La créature s’incline.

— Je m’appelle Marvin. J’habite ces marais depuis longtemps. Je suis content d’avoir un peu de visite, car je commençais à m’ennuyer.

La sorcière s’avance vers lui, se demandant déjà quelles potions maléfiques nécessiteraient un esprit de ce genre. Après avoir conclu que le petit être ne lui serait d’aucune utilité, elle décide de poursuivre son chemin sans lui prêter plus attention. Sauf que ce n’est pas du tout ce que souhaite le feu follet, mais alors pas du tout. Délaissant le marais, il flotte vers elle, lui barrant le passage.

— Tu vas où ?

— J’ai des choses à faire, répond sèchement Circella, le contournant et continuant de marcher.

Marvin se met à sa hauteur.

— Quoi comme choses ?

— Ça ne te regarde pas.

— Peut-être, mais je suis curieux. C’est mon défaut. J’aime bien tout savoir.
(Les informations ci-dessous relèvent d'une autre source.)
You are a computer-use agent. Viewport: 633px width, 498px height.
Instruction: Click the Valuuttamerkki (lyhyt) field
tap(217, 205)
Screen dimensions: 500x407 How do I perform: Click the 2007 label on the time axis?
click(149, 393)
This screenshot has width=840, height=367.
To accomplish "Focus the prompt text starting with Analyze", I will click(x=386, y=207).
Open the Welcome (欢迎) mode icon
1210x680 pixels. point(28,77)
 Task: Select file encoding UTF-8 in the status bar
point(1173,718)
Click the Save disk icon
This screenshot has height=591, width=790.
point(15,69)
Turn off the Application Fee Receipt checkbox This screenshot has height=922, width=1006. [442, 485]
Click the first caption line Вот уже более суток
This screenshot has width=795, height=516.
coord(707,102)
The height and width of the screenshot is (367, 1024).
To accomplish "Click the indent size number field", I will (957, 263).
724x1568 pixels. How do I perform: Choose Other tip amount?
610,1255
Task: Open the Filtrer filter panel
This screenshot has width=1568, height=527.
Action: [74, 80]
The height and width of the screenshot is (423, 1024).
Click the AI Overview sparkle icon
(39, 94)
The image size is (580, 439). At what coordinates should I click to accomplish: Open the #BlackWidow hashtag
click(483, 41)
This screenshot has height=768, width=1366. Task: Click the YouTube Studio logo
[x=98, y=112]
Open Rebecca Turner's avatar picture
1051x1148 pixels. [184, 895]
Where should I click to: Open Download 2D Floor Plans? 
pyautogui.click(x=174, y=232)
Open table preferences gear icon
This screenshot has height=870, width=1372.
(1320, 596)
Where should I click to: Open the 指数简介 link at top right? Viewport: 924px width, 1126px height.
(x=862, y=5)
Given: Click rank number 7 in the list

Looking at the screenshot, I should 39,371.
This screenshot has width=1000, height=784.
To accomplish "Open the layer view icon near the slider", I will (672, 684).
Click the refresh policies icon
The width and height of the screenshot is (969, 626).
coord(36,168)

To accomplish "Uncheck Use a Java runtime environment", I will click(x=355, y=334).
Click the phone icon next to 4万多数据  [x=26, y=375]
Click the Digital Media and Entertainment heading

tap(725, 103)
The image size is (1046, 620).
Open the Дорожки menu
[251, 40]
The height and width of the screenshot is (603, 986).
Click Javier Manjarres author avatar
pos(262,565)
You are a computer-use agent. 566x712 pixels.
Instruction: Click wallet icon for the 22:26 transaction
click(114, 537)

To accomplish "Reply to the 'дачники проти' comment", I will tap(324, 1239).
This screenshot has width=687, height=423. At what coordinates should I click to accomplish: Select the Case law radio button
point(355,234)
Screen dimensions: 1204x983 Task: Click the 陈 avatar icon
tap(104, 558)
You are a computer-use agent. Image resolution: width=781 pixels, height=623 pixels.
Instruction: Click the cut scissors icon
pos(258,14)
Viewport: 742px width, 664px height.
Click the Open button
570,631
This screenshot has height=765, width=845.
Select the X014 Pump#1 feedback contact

Alors, dis-moi, que vas-tu faire ?

La magicienne s’arrête net et observe l’esprit.

— Si tu continues avec tes questions, je vais ordonner à la pluie de tomber, et tu sais ce qui arrive aux feux follets trempés ?

La couleur miel de Marvin s’estompe légèrement.

— Je disparaîtrais.

— Voilà, tu as tout compris alors cesse de m’embêter.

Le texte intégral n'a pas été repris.